History of Math-- Discovery of Irrational Numbers

By: Jesse Ding

Math is one of the most well-known subjects in school. Have you ever looked down at your worksheet and wondered how a certain mathematical concept came to be? No? Ok. Trust me, it’s always a fascinating story regarding how certain mathematical concepts came to be. The discovery of irrational numbers is no exception. Have you heard about irrational numbers? These are numbers that cannot be expressed as a ratio between two numbers. One example being π––the ratio between the circumference and diameter of a circle. The discovery of irrational numbers is a discovery that forever shook the world of math and is a discovery who’s inventor suffered from.

Pythagoras. The famous Greek Philosopher and Mathematician. You might know him through his famous Pythagorean Theorem (a^2+b^2=c^2)––which expresses the relation between the three sides of a right triangle––or the cult/belief that he started––Pythagoreanism. In his middle ages, Pythagoras settled in Croton, Southern Italy, where he established his school. Members of the school were taught and pursued studies of Math, Philosophy, Astronomy, and Music. The school’s teachings and knowledge were kept secret from the public: everything was taught verbally and notetaking was not allowed.

Pythagoras and those who followed in his footsteps believed that “All is Number.” and that Math was not something to study on its own, but it is a key to all the secrets of the universe. The Pythagoreans attributed significance to their ability to perceive the presence of rational numbers in everything, whether it was a sunrise, the stars in the sky, human nature, or a musical composition.

Hippasus, a Pythagorean Mathematician/Philosopher, is credited for the discovery of irrational numbers.
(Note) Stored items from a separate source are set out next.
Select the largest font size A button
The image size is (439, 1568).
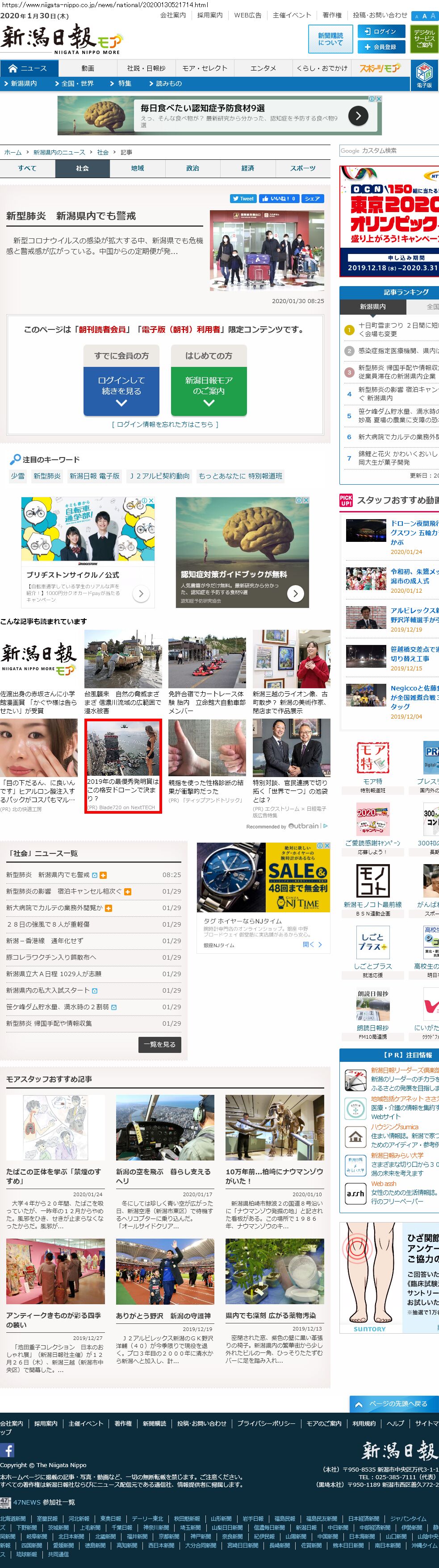[433, 16]
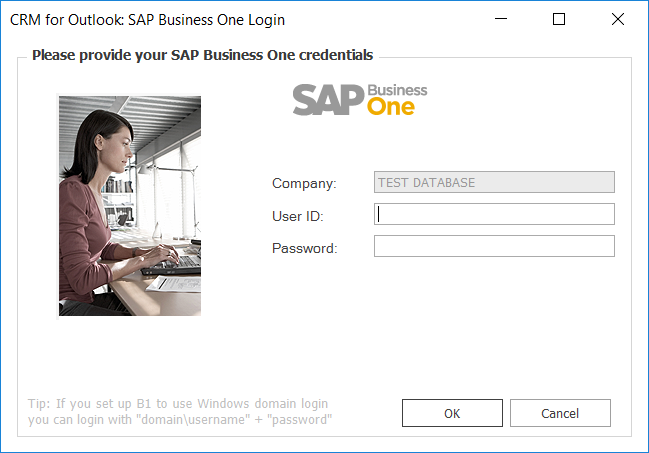Select the Password input field
Image resolution: width=649 pixels, height=453 pixels.
point(494,246)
Using the Pythagorean Theorem (a^2+b^2=c^2), he assigned the values of a and b to be 1; when substituting these values into the equation, you’ll get 1^2+1^2=c^2, any power 1 is brought up to is still one, 1+1=c^2, adding 1 and 1 together will then result in this equation, 2=c^2, now the important part: since 2 is equal to c squared, taking the square root of both sides will result in c being √2.

Many frantic attempts later, it was declared that no ratio between two numbers could produce √2. This was a true shock to the Pythagorean Mathematicians; imagine proving that 2+2=5 or that 10 was odd, it sounds like something that can’t be done, but that’s how it must have been for many at the time of the discovery: the finding of the impossible. However, was this discovery well received? You’d imagine finding such a discovery would be a prestigious achievement, but that would be wrong. Although the truth is heavily clouded, many speculate that that Pythagoras sentenced Hippasus to death by drowning for such a crime.
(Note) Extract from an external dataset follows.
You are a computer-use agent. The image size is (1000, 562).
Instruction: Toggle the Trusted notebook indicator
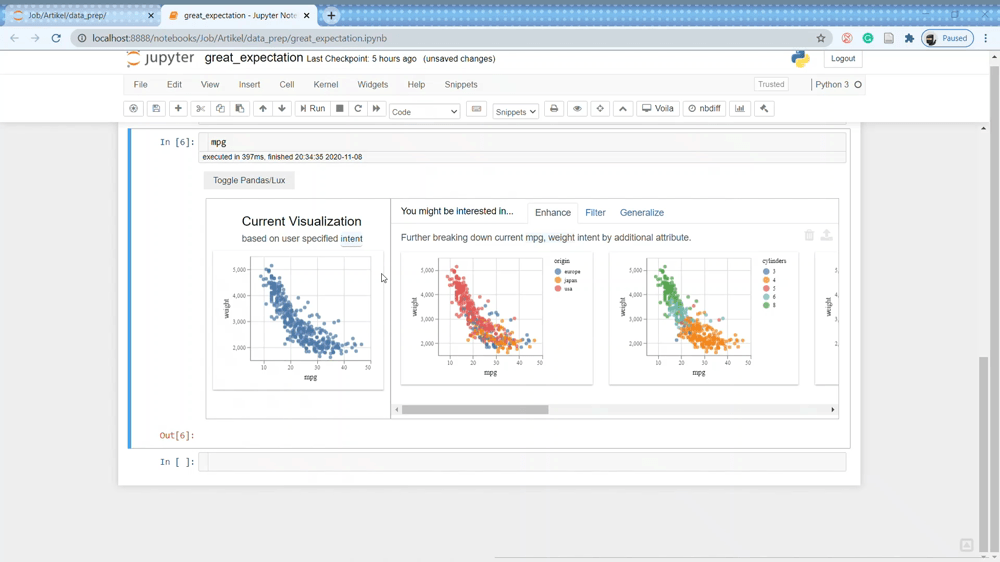tap(771, 85)
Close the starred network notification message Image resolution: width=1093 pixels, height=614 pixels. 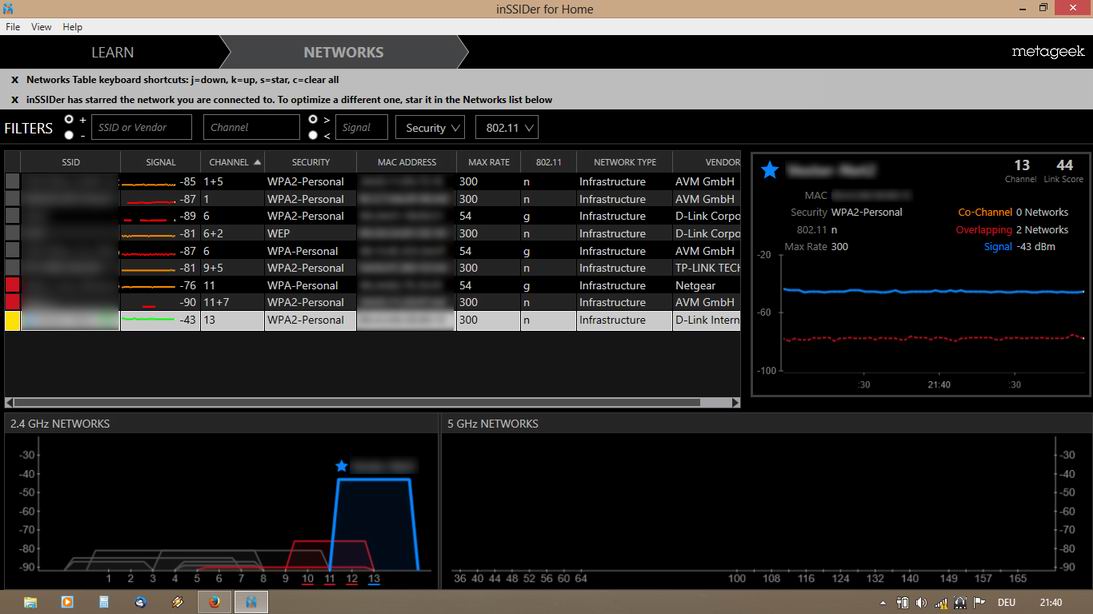coord(15,100)
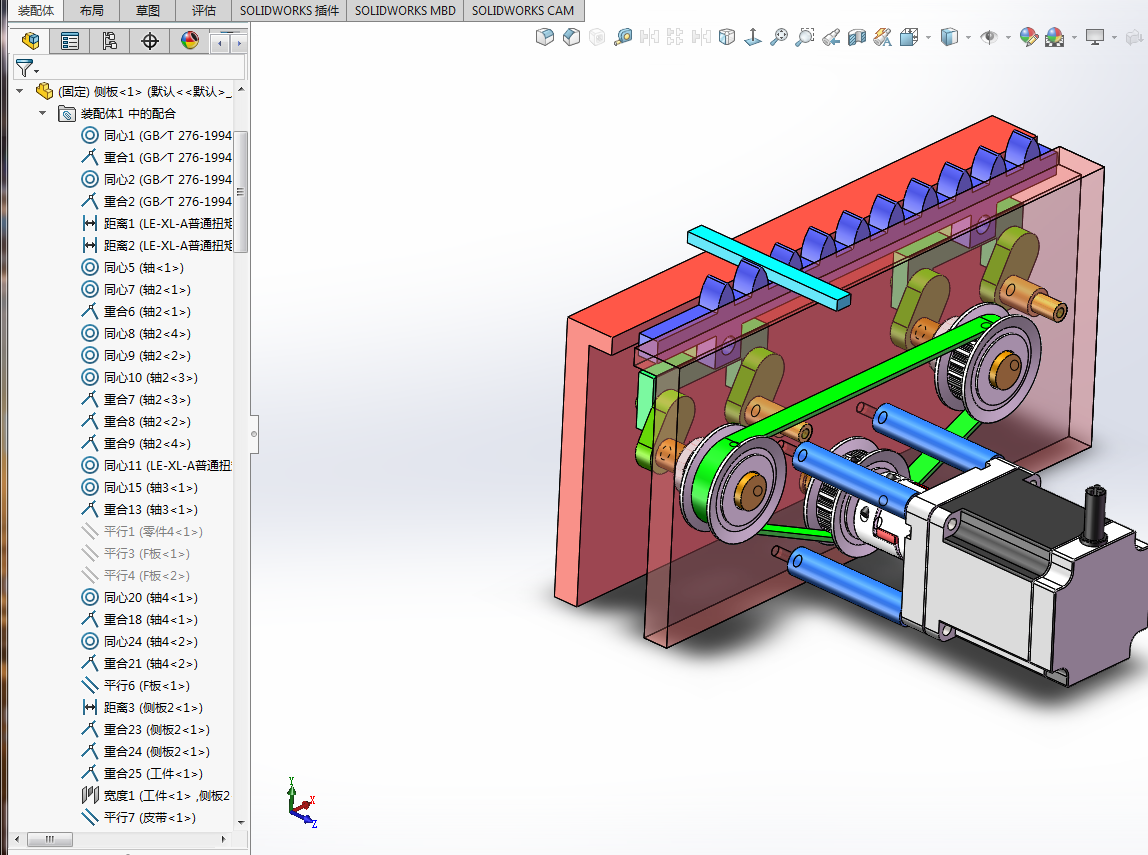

The message to take away from this is that you should never be afraid to explore the impossible; the next time when you see something out there in the world, you may discover a hidden chapter of the world’s history. So take out your thinking cap and being curious!
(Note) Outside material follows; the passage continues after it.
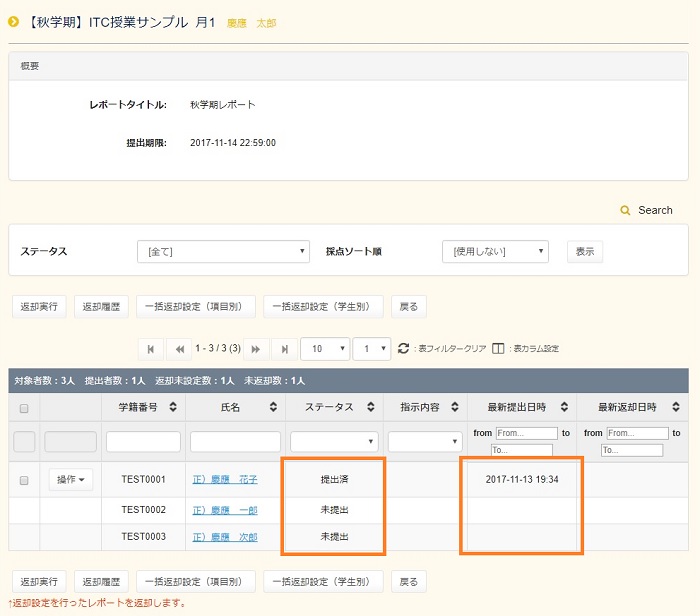This screenshot has height=616, width=700.
Task: Go to first page of table
Action: 151,349
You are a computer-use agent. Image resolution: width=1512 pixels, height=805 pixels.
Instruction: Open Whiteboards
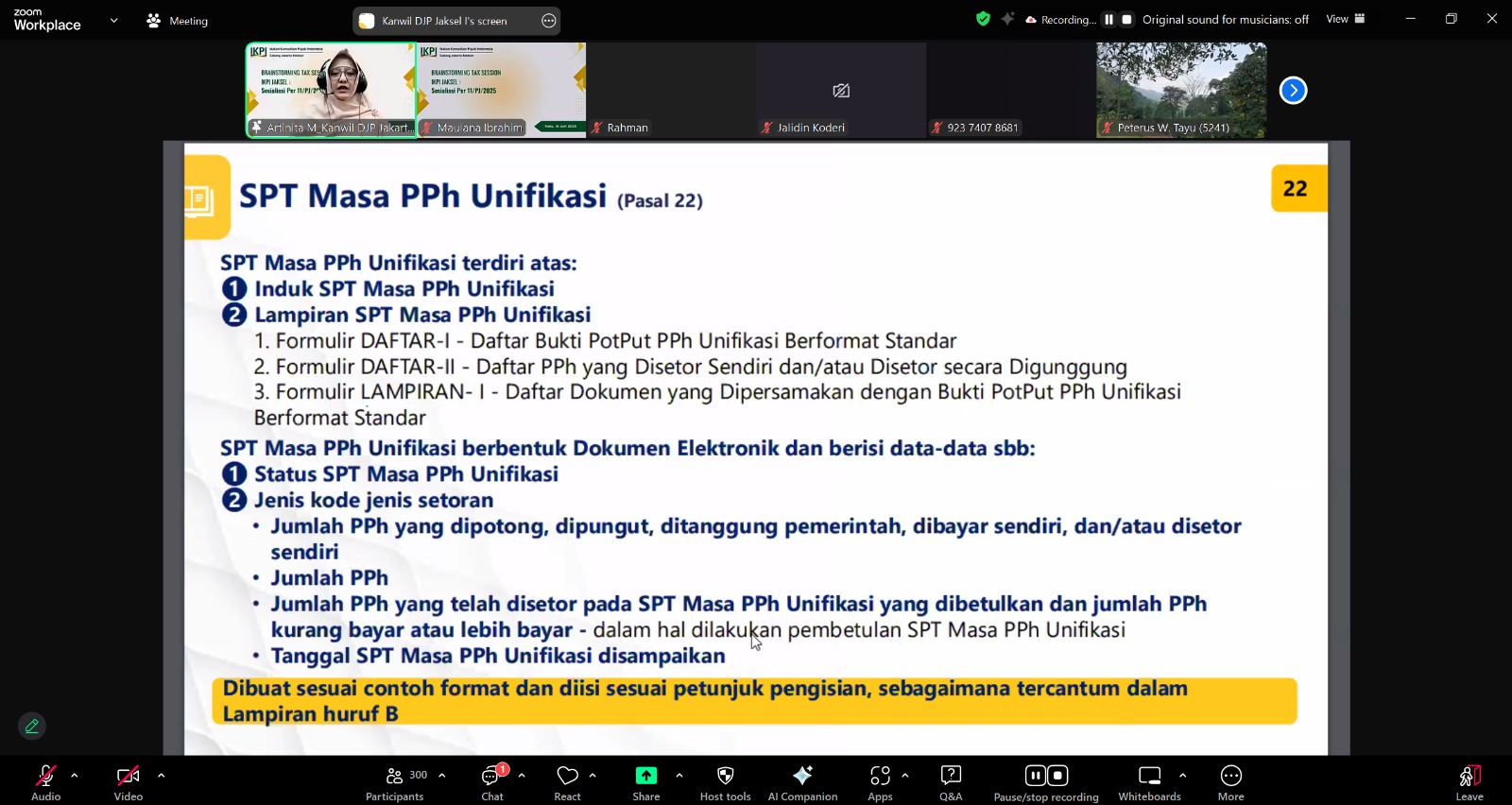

Proof that √2 is Irrational

By: Hippasus

First, let √2 be rational, thus it can be expressed as a ratio between two numbers, let that ratio be p/q

If p/q is the ratio, that means that they cannot share any common factors

With those two rules, we can write the equation, √2=p/q

Next, we can multiply both sides by q, resulting in the equation that √2q=p (2q is not being square rooted, only 2 is)

Squaring both sides of the equation will then results in (√2q)^2=p^2, when simplified, it results in, 2q^2=p^2

Some side knowledge: All even numbers are even when squared and all even numbers are multiples of 2. So looking back at the equation, 2q^2=p^2, we know that both sides of the equation are even, as 2 times any number is even, in this case, 2 times q^2, and that any even number squared is even

Knowing that, we can conclude that p is even

Let p can be expressed as 2a––as any even number can be expressed as 2 times another integer.

Substituting 2c for p in the equation where we left off––2q^2=p^2––we get 2q^2=(2a)^2, which equals 2q^2=4a^2

Dividing both sides by 2, the equation then turns into q^2=2a^2, going back to the rules of even integers, 2 times any number is even, so 2 times a^2 is even, and any even number squared is even

That means that q is even as well

However, since both integers in the ratio p/q are even, that contradicted our fundamental statement that they do not share any common factors: as all even numbers have a common factor of 2

Thus, this means that √2 is irrational.

What Hippasus used here is called a “Proof by Contradiction”.